Now that New Mexico State University owns a patent for genetically modified chile, the debate over genetically modified organisms is heating up.
NMSU received $1 million from the state Legislature in between 2008 and 2012 to experiment with modifying chile through biochemical and genetic research.
“It’s just research in basic biochemistry,” says Champa Sengupta-Gopalan who works on the project at NMSU. “We’re looking at how we can protect chile plants, how we can increase nutrition properties, characterizing genes and what makes these plants resilient.”
According to Sengupta-Gopalan, the research at NMSU has developed an improved plant. Genetic modifications produce larger plants that are more resistant to pesticides, herbicides and extreme temperatures.
However, some groups are against the new plant. UNM students are volunteering with the Save New Mexico Seeds, a coalition of farmers, citizens and organizations concerned about the introduction of genetically engineered chile to New Mexico.
Save New Mexico Seeds is attempting to shut down the market for genetically modified chile, which they say could harm the local crop said William Thomson, co-president of the group.

--- DATA EXTRACTS ---

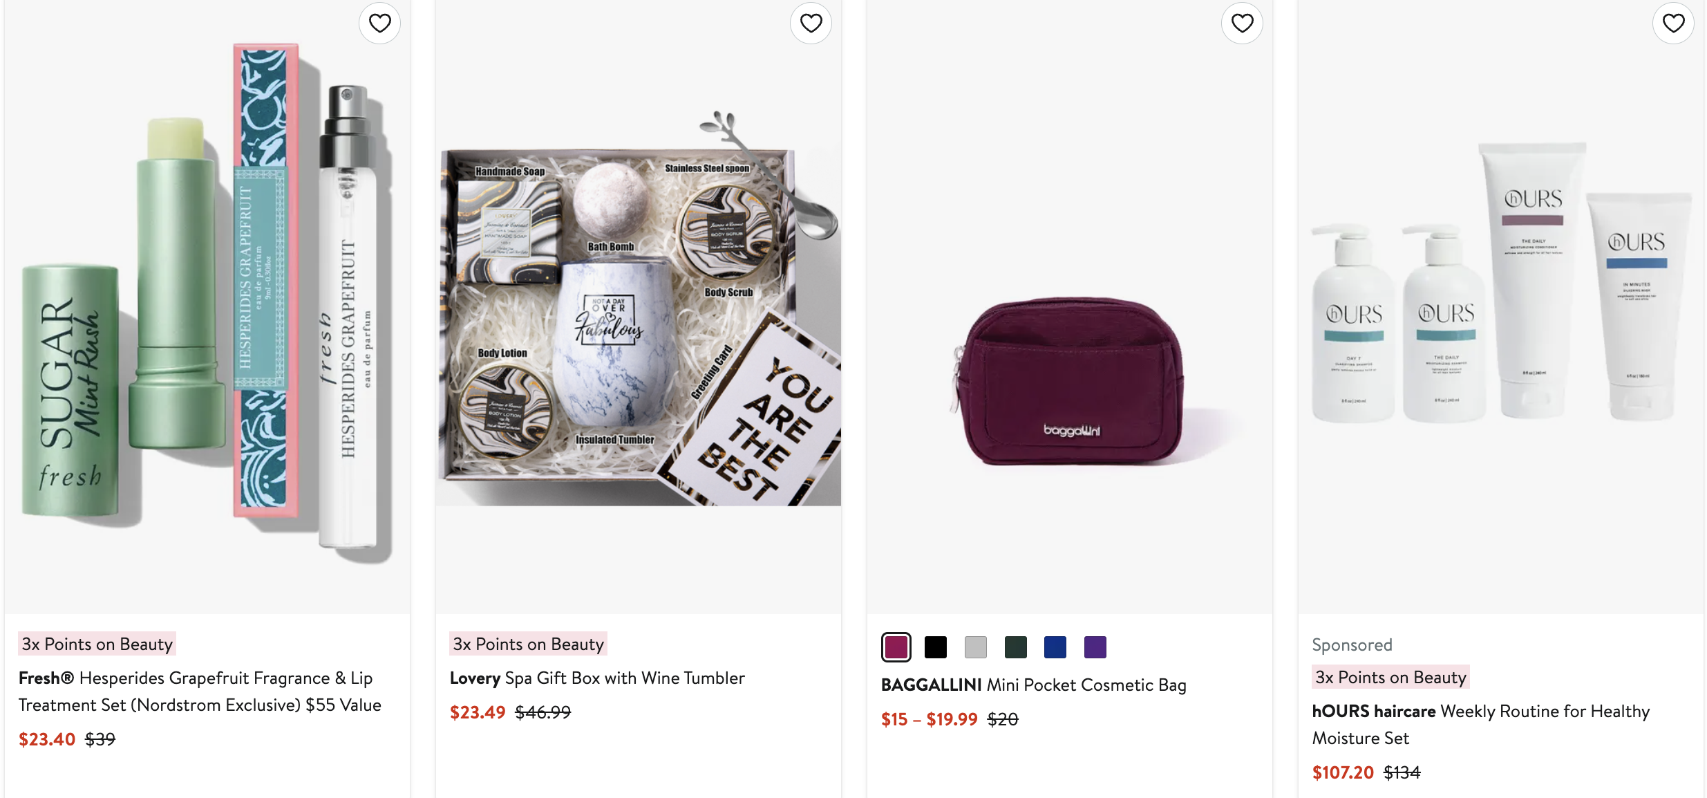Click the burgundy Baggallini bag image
==
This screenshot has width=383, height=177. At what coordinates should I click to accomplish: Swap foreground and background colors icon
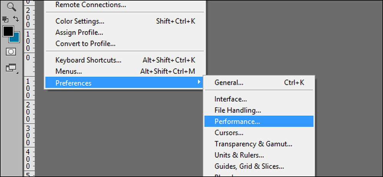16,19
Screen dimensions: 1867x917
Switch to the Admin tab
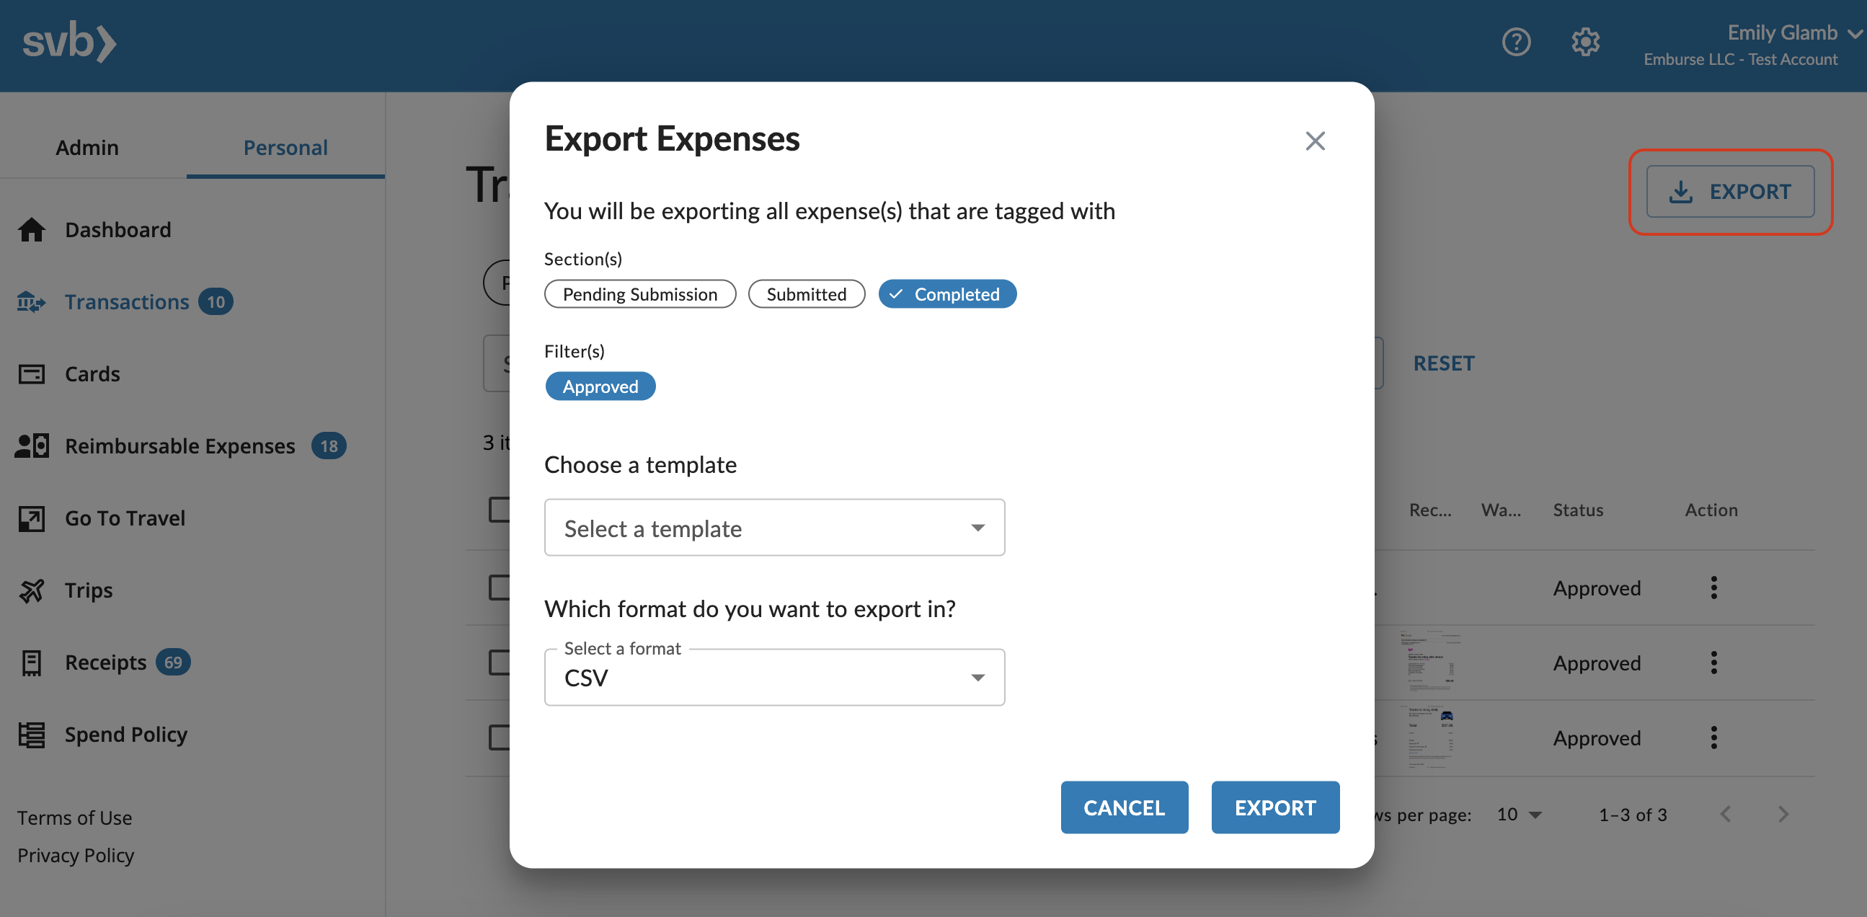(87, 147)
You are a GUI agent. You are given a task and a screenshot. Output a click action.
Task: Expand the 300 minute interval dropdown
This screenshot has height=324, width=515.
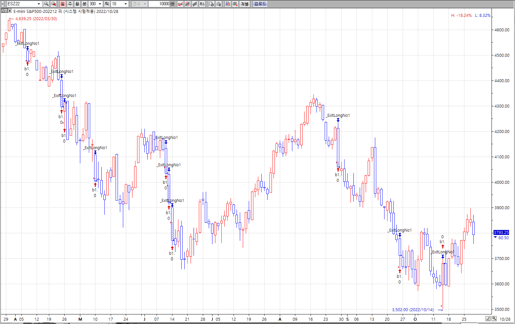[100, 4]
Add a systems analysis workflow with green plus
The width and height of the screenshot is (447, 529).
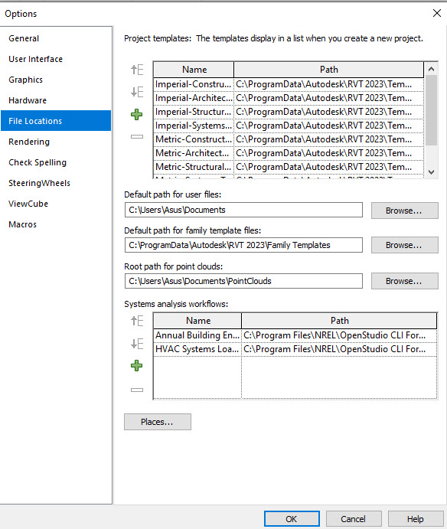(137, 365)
...
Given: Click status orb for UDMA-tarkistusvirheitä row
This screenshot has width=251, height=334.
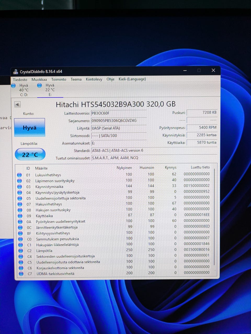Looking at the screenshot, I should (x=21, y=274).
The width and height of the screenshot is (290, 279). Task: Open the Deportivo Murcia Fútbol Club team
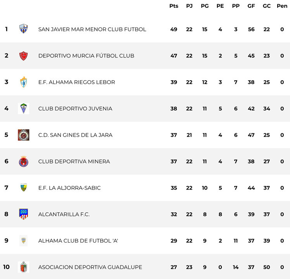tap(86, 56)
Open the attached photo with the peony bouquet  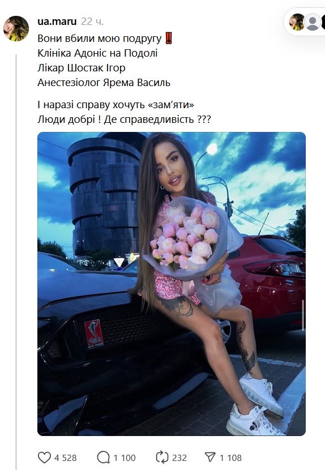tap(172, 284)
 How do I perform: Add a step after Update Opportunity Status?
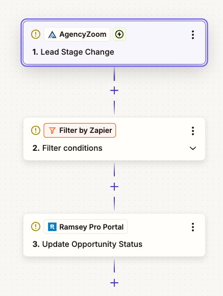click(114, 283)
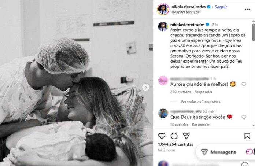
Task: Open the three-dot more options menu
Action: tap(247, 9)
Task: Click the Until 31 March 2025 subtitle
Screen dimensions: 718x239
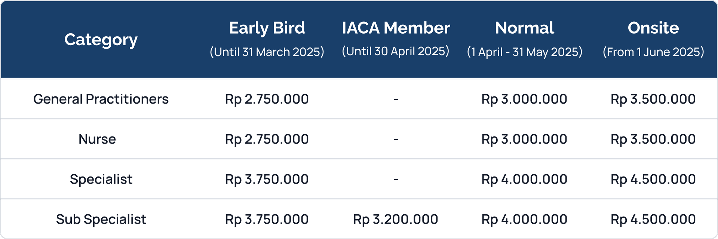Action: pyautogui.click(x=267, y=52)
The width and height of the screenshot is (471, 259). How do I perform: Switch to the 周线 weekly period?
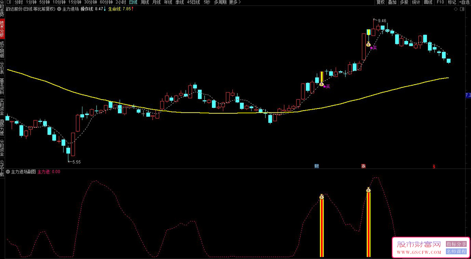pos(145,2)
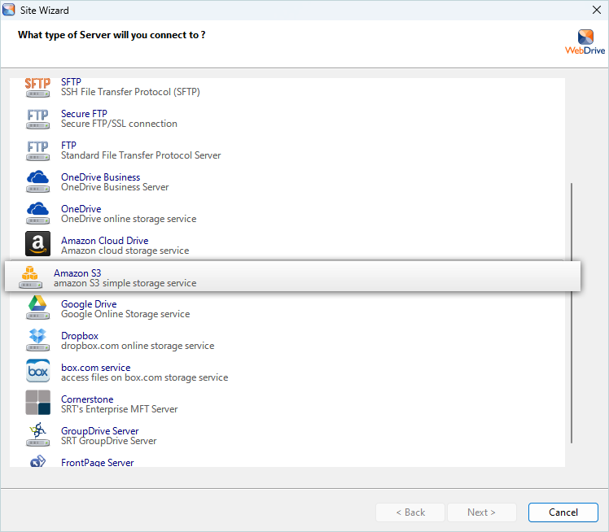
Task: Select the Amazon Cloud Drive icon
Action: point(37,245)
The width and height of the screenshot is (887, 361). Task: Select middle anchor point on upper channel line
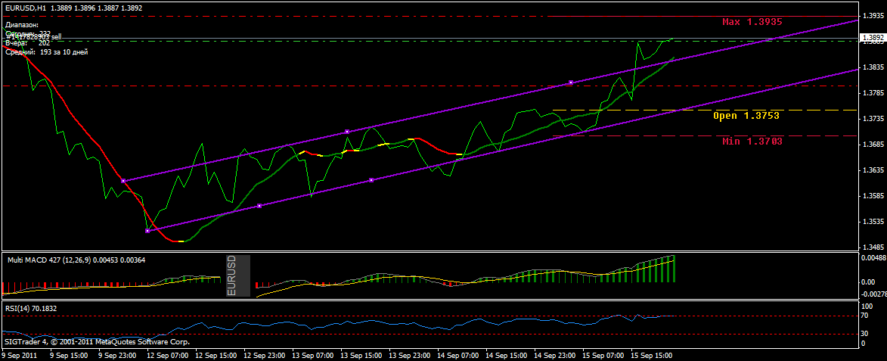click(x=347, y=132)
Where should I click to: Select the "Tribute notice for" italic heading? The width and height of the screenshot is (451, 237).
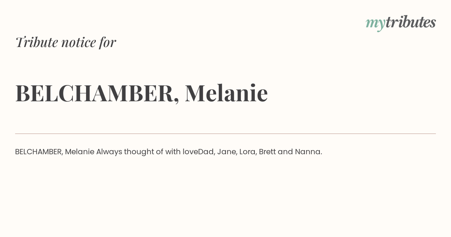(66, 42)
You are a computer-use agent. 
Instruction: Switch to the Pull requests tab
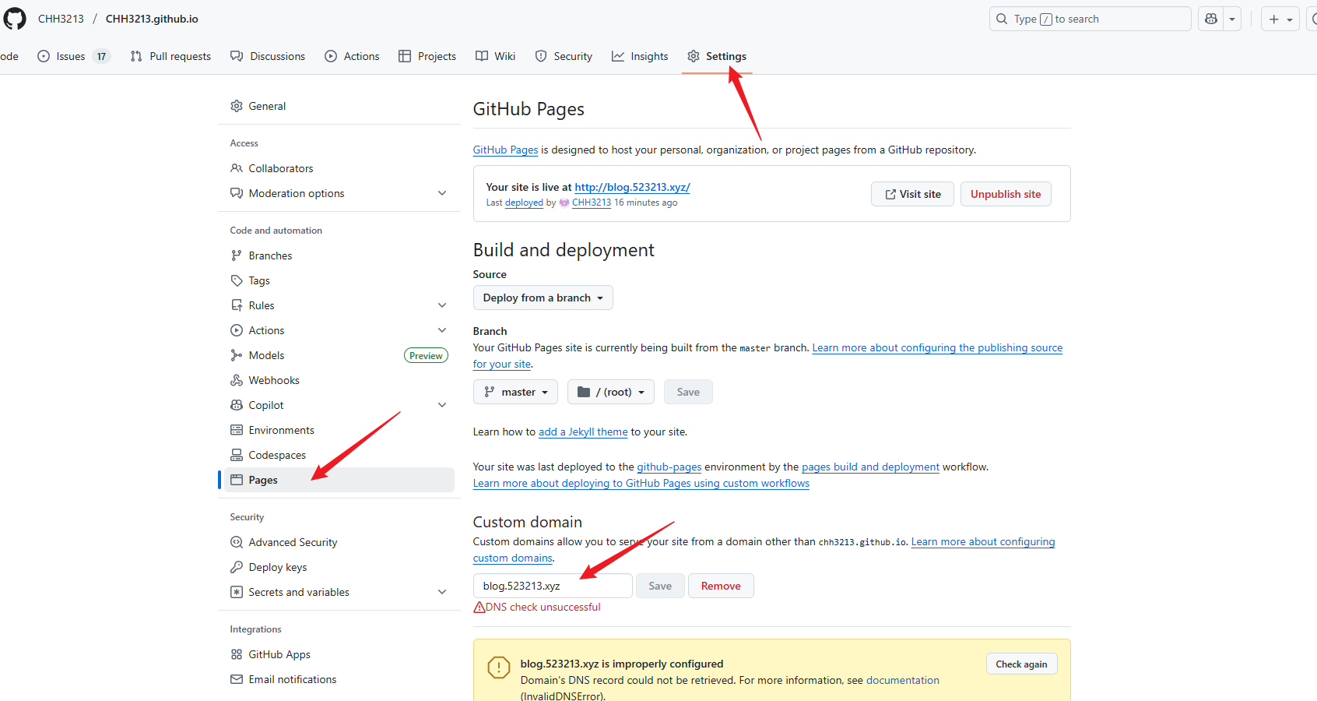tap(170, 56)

--- EXERCISE REQUIREMENTS ---
Answer these from the genetically modified chile article:
1. How much money did NMSU receive from the state Legislature for the chile research?
2. According to Sengupta-Gopalan, what are the genetically modified plants more resistant to?
3. Who is co-president of Save New Mexico Seeds?

--- RESPONSE TO THIS TASK ---
1. $1 million, received between 2008 and 2012.
2. Pesticides, herbicides and extreme temperatures.
3. William Thomson.